In a November 26, 2021 Instagram post, BLM wrote: “#BuyBlack – Skip the Black Friday sales and buy exclusively from Black-owned businesses. #BankBlack – Move your money out of white-corporate banks that finance our oppression and open accounts with Black-owned banks. White-supremacist-capitalism uses policing to protect profits and steal Black life.”

The website blackxmas.org provided maps showing people where they could find black-owned business establishments to patronize in Los Angeles and Long Beach, California, and in South Bend, Indiana. That same website also featured a video showing a 2017 protest in which members of BLM’s Los Angeles chapter chanted: “Take it to the streets and fuck the police! No justice no peace!”

BLM’s D.C. Chapter Objects When Shot Police Officer Is Hailed As “Hero”

After a Metropolitan Police officer was shot and wounded by a barricaded black suspect on the night of January 24, 2022, the Washington, DC chapter of BLM posted a series of tweets asserting that the American public should not “jump to conclusions” reflexively depicting such officers as “heroes.” “Let’s wait till we have all the information (isn’t that what y’all tell us),” the chapter tweeted, condemning “the difference in how people talk and act when an officer is hurt vs when they hurt a Black person.” “This is the point we’ve been making for months,” said a subsequent tweet. “Tear jerker press conferences and proclamations of heroes coming soon. Imagine if people knew these folks’ name. Being black in DC is more dangerous than any job.”

BLM-DC also posted a link to its #StopMPD campaign, which called for an end to “police violence and terror” while rejecting claims that not all officers are “bad” people. “This assertion is almost always coupled with examples of law enforcement officials who step outside of their assigned duties to ‘help’ Black people and champions the belief that we can change systems by changing the individuals who work within this system, but not [changing] the system,” the #StopMPD campaign declared. “We’ve seen time and again that doesn’t work.” The #StopMPD webpage also described the District of Columbia as an “occupied police state” that had always been hostile to nonwhites.

Memphis BLM Founder Is Sentenced to 6 years in Prison for Illegally Voting

On February 7, 2022, 44-year-old Pamela Moses, the founder of the Memphis chapter of Black Lives Matter, was sentenced to six years and one day in prison for illegally registering to vote in Tennessee. She was not eligible to register in that state because of prior felony convictions (in 2015) for forgery and tampering with evidence. When Judge Michael Ward handed down the sentence, he said to Moses: “You tricked the probation department into giving you documents saying you were off probation.” Moses, for her part, said she thought that her voting rights had been restored in 2019.
○ ○ ○
What to work on
1. Name every hashtag that appears in the Black Lives Matter text.
2. From the Black Lives Matter text, quote the passage between "BLM-DC also posted a" and "hostile to nonwhites.", inclusive.
3. Answer these from the Black Lives Matter text:
(a) On what night was the Metropolitan Police officer shot and wounded?
(b) In what year was the protest shown in the video on blackxmas.org?
(c) What prison sentence did Pamela Moses receive?

Information shown
○ ○ ○
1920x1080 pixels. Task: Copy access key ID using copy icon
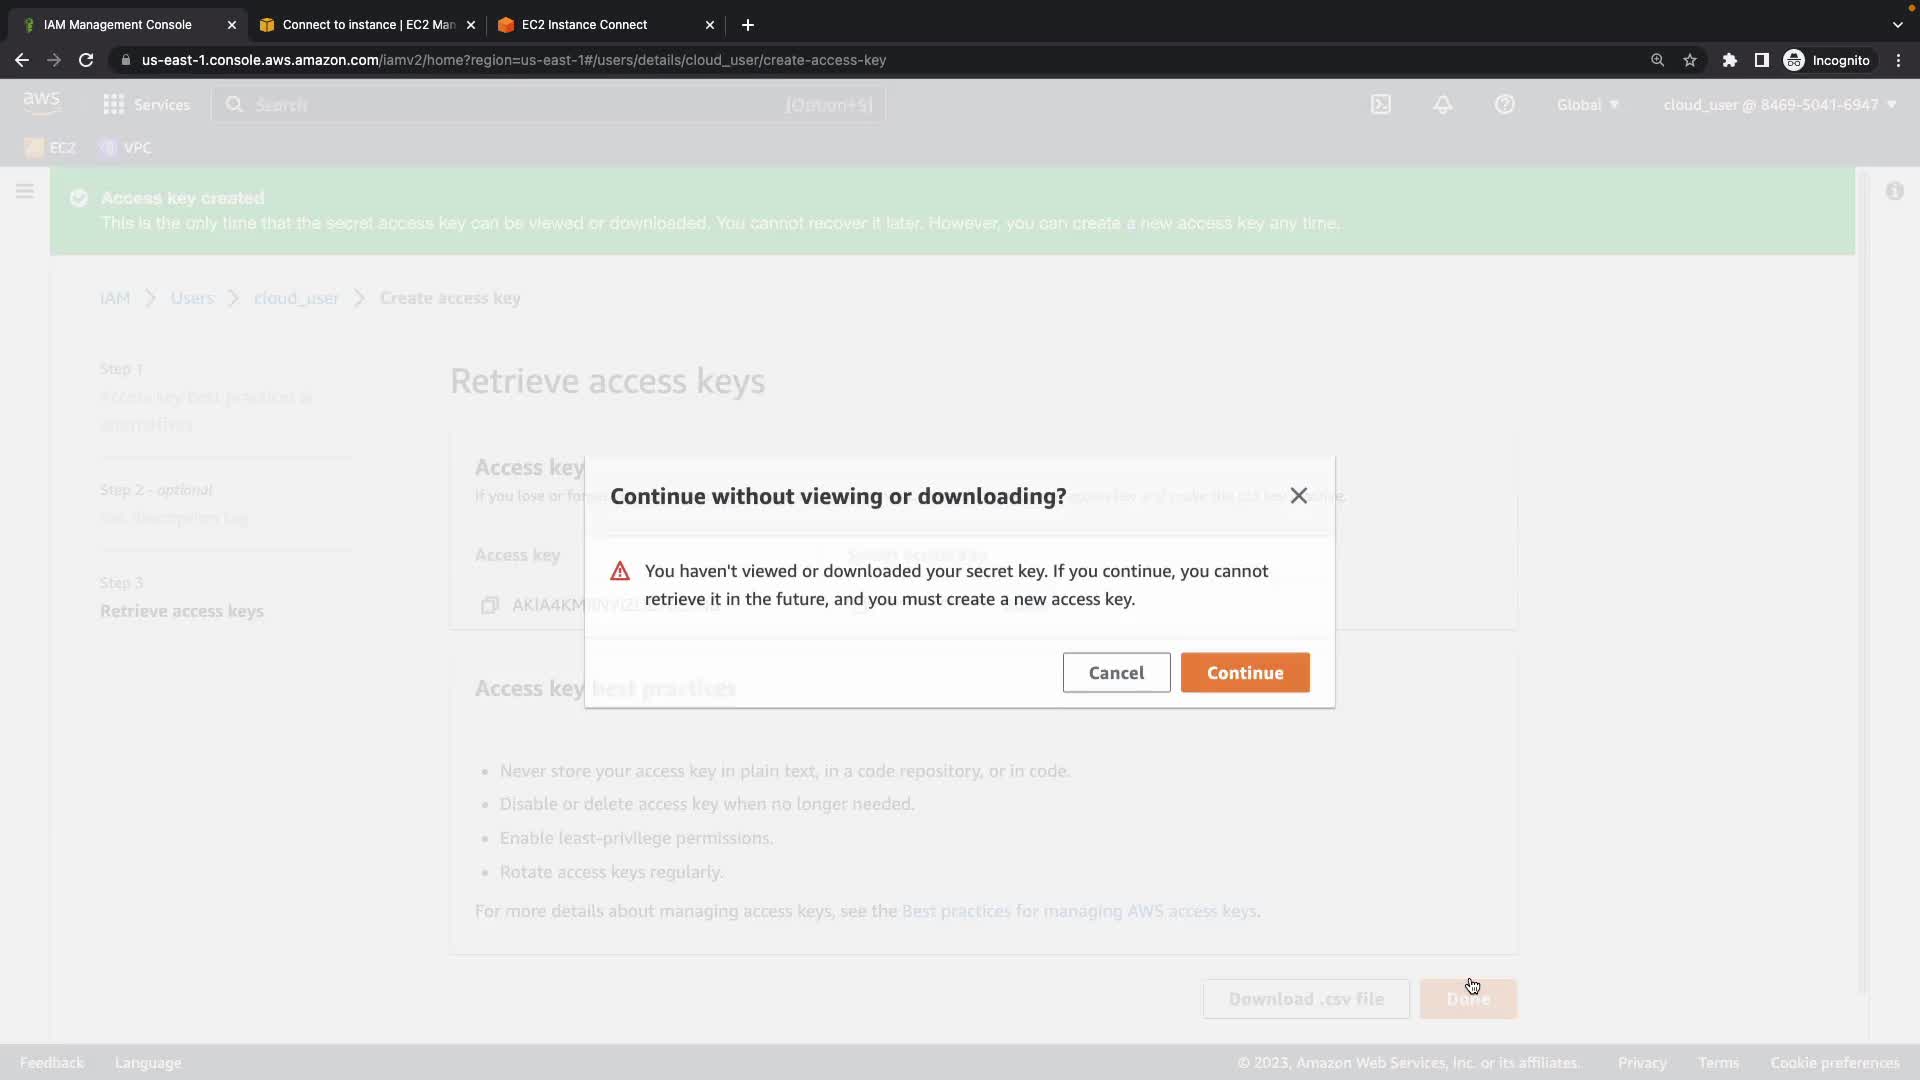click(x=490, y=605)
○ ○ ○
Answers for the exercise
1. #BuyBlack, #BankBlack, #StopMPD

2.
BLM-DC also posted a link to its #StopMPD campaign, which called for an end to “police violence and terror” while rejecting claims that not all officers are “bad” people. “This assertion is almost always coupled with examples of law enforcement officials who step outside of their assigned duties to ‘help’ Black people and champions the belief that we can change systems by changing the individuals who work within this system, but not [changing] the system,” the #StopMPD campaign declared. “We’ve seen time and again that doesn’t work.” The #StopMPD webpage also described the District of Columbia as an “occupied police state” that had always been hostile to nonwhites.

3.
(a) January 24, 2022
(b) 2017
(c) Six years and one day